Collected data entries:
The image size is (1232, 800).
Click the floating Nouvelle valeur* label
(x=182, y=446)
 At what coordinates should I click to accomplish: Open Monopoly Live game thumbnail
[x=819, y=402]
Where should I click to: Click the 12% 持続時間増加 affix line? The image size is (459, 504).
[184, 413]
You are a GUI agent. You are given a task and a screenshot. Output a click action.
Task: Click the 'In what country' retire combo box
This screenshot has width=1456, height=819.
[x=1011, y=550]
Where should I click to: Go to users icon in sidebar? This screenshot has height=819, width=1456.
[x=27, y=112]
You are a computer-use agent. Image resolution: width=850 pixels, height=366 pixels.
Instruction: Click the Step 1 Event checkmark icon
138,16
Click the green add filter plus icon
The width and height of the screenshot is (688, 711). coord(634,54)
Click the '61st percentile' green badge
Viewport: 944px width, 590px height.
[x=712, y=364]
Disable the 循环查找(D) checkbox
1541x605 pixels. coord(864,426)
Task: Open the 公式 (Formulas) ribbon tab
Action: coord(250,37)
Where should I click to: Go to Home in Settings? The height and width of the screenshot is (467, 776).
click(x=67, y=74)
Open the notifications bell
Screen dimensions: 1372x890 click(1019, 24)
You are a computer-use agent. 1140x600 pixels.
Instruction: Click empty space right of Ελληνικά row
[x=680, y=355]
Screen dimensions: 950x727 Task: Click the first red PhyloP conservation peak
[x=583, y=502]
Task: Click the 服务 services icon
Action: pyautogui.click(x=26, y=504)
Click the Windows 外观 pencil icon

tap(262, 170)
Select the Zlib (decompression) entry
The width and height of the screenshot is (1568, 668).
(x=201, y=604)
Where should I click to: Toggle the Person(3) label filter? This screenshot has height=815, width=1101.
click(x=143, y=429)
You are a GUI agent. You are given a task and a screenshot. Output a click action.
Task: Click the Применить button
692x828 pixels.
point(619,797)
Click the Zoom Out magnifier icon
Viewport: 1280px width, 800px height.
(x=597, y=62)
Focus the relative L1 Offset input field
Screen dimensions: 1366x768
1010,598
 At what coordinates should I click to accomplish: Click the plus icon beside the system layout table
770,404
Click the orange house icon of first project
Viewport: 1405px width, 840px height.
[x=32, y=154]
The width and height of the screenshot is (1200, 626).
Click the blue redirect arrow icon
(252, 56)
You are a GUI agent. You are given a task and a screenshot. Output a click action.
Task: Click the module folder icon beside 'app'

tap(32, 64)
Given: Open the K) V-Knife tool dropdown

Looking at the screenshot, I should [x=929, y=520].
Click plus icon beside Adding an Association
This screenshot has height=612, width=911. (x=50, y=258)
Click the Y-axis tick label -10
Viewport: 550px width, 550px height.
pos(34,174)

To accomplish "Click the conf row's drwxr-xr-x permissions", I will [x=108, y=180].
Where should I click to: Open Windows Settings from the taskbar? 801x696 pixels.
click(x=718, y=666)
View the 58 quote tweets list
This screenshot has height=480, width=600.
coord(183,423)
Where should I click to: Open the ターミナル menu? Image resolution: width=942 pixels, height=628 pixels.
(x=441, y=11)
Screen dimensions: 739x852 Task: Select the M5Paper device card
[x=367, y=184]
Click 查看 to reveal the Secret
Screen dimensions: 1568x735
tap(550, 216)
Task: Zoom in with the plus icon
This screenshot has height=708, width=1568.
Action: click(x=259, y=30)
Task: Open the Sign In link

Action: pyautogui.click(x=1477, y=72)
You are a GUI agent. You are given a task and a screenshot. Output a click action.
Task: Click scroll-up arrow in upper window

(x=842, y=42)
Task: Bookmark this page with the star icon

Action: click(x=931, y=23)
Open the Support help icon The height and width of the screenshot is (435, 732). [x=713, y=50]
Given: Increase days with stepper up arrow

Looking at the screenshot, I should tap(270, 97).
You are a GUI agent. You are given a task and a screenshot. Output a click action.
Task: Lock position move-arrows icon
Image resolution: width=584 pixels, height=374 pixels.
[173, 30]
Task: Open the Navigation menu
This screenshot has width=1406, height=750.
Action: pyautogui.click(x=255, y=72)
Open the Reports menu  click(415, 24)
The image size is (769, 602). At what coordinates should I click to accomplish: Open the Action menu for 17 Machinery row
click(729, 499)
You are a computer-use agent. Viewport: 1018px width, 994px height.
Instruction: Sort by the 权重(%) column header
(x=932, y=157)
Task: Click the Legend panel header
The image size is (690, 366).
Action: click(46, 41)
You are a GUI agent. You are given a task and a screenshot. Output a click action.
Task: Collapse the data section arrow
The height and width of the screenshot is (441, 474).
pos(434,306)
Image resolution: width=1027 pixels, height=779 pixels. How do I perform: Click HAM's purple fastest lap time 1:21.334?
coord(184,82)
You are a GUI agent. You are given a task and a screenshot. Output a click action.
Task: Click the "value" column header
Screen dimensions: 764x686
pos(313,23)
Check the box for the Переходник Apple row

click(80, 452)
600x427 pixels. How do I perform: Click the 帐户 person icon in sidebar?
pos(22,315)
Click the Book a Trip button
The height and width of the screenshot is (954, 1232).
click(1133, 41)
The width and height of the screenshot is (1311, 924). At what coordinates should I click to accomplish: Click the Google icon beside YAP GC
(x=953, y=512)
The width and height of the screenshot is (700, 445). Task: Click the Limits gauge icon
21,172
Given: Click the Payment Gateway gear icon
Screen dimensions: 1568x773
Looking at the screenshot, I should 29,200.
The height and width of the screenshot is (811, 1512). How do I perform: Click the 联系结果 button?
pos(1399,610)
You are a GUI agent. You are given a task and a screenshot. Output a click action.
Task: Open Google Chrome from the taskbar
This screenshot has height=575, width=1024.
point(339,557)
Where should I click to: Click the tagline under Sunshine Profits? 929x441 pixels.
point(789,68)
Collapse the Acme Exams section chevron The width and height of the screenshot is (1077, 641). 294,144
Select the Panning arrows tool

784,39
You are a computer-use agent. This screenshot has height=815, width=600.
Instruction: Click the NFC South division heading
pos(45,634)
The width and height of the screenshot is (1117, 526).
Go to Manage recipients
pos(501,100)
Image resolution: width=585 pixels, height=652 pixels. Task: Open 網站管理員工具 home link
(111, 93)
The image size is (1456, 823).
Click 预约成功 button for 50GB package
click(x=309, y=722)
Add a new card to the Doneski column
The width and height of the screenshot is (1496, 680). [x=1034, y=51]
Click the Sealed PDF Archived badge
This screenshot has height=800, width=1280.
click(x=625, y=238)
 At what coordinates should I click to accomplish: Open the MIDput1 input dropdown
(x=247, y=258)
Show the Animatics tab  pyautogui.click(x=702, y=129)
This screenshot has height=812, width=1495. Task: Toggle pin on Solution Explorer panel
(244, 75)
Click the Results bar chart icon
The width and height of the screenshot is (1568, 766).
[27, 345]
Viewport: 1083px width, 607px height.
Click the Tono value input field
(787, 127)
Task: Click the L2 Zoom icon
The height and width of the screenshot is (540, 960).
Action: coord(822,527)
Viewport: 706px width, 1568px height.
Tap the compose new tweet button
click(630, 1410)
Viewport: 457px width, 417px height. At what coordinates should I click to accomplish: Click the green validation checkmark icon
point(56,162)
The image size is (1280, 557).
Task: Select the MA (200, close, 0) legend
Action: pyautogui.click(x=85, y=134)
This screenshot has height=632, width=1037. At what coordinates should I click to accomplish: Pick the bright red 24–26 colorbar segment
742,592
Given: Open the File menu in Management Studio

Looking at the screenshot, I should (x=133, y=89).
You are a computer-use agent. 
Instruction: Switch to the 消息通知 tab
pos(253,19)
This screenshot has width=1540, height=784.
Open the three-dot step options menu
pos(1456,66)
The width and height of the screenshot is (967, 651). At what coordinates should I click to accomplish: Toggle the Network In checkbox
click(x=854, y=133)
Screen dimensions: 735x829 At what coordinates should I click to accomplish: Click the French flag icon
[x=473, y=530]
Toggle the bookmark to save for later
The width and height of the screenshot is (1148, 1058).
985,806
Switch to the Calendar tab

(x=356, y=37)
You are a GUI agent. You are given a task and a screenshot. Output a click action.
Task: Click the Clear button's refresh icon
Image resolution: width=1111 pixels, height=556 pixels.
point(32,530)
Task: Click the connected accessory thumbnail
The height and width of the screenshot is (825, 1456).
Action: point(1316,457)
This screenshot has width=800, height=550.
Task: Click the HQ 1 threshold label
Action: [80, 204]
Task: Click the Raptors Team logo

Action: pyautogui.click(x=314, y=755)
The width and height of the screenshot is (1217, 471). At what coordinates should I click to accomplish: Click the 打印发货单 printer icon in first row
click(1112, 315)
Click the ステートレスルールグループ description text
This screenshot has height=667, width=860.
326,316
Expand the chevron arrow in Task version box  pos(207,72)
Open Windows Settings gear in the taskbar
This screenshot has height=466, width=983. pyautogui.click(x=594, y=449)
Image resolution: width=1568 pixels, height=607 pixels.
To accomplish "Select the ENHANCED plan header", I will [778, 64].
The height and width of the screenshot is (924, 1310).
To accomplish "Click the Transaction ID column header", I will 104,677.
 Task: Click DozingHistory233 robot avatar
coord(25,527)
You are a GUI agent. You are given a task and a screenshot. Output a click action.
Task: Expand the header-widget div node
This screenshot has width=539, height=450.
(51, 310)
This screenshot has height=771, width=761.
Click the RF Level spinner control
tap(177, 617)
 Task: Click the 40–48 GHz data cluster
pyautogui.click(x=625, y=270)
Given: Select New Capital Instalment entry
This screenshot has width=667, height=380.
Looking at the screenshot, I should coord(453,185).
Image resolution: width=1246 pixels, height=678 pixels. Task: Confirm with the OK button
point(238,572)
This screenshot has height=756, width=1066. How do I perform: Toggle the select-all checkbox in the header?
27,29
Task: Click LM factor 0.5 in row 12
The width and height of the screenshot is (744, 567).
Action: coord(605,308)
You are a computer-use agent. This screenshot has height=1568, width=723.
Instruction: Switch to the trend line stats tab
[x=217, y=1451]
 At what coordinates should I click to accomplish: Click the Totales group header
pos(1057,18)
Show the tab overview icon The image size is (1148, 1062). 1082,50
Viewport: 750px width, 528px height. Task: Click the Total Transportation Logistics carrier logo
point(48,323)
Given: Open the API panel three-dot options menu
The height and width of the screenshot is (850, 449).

- _Your objective_: A verbatim transcription is needed of the lines above, starting at the line with "Task: Click the connected accessory thumbnail" and ending at the line with "Expand the chevron", both included, and of nothing else.

- _Task response_:
Task: Click the connected accessory thumbnail
The height and width of the screenshot is (825, 1456).
Action: point(1316,457)
This screenshot has width=800, height=550.
Task: Click the HQ 1 threshold label
Action: [80, 204]
Task: Click the Raptors Team logo

Action: pyautogui.click(x=314, y=755)
The width and height of the screenshot is (1217, 471). At what coordinates should I click to accomplish: Click the 打印发货单 printer icon in first row
click(1112, 315)
Click the ステートレスルールグループ description text
This screenshot has height=667, width=860.
326,316
Expand the chevron arrow in Task version box  pos(207,72)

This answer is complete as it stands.